Peggy Noonan is noticing the same thing.

It’s not a debt and deficit crisis, it’s a jobs crisis. The debt and the deficit are part of it, part of the general fear that we’re on a long slide and can’t turn it around. The federal tax code is part of it — it’s a drag on everything, a killer of the spirit of guts and endeavor. Federal regulations are part of it. The administration’s inability to see the stunning and historic gift of the energy revolution is part of it.

But it’s a jobs crisis that’s the central thing. And you see it everywhere you look.

I’m in Pittsburgh, making my way to the airport hotel. The people movers are broken and we pull our bags along the dingy carpet. There’s an increasing sense in America now that the facades are intact but the machinery inside is broken.

The hotel has entrances on two floors. I search for the lobby, find it. Travelers are milling about, but there’s no information desk, no doorman, no bellman or concierge, just two harried-looking workers at a front desk on the second level. The man who checked me in put his phones on hold when I asked for someone to accompany me upstairs . . .

Things are getting pretty bare-bones in America. Doormen, security, bellmen, people working the floor — that’s maybe a dozen jobs that should have been filled, at one little hotel on one day in one town. Everyone’s keeping costs down, not hiring.

What that hotel looked like is America without its muscle, its efficiency, its old confidence.

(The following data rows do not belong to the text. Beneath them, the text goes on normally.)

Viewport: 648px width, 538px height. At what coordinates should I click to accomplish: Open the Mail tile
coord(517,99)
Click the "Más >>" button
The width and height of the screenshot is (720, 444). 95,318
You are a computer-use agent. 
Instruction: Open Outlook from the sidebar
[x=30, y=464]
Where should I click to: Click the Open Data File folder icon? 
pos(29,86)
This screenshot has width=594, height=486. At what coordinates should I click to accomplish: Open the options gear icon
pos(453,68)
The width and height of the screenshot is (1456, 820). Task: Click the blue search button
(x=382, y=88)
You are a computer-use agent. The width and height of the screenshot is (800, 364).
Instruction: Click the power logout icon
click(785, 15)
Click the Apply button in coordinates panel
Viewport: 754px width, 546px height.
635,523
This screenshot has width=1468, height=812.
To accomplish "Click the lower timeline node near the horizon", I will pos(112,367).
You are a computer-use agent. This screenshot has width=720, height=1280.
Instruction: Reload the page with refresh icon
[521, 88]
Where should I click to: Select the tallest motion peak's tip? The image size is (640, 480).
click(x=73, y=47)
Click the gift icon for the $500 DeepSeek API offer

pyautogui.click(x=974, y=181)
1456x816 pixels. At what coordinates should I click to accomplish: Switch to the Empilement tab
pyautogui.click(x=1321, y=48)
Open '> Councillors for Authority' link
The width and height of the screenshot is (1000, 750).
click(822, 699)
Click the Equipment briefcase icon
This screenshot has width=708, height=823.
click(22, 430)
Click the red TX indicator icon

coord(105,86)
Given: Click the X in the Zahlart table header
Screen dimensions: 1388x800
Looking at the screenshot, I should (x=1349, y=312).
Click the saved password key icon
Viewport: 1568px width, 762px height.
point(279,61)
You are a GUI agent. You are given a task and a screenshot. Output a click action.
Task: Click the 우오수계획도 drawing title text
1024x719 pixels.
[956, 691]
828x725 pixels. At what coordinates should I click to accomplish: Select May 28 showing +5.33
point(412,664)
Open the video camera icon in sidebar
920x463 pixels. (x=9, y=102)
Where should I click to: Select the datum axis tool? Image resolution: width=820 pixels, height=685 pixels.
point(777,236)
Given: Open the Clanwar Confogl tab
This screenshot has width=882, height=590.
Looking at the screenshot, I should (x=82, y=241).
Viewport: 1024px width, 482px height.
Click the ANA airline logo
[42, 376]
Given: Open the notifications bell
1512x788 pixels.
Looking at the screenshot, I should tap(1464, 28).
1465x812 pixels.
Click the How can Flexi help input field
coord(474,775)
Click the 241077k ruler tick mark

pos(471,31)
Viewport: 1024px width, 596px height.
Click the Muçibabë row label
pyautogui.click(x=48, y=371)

There are a lot of reasons for this . . . but we’ve added one more reason for a company to try to hobble along with fewer workers than they normally would:

Under ObamaCare, employers with 50 or more full-time workers must provide health insurance for all their workers, paying at least 65% of the cost of a family policy or 85% of the cost of an individual plan. Moreover, the insurance must meet the federal government’s requirements in terms of what benefits are included, meaning that many businesses that offer insurance to their workers today will have to change to new, more expensive plans.

ObamaCare’s rules make expansion expensive, particularly for the 500,000 US businesses that have fewer than 100 employees.

Suppose that a firm with 49 employees does not provide health benefits. Hiring one more worker will trigger the mandate. The company would now have to provide insurance coverage to all 50 workers or pay a tax penalty.

. . . Under the circumstances, how likely is the company to hire that 50th worker? Or, if a company already has 50 workers, isn’t the company likely to lay off one employee? Or cut hours and make some employees part time, thus getting under the 50 employee cap? Indeed, a study by Mercer found that 18% of companies were likely to do exactly that. It’s worth noting that in France, another country where numerous government regulations kick in at 50 workers, there are 1,500 companies with 48 employees and 1,600 with 49 employees, but just 660 with 50 and only 500 with 51.

If service industries cut the staff any deeper, it’s going to start looking like the sets of The Walking Dead in this country.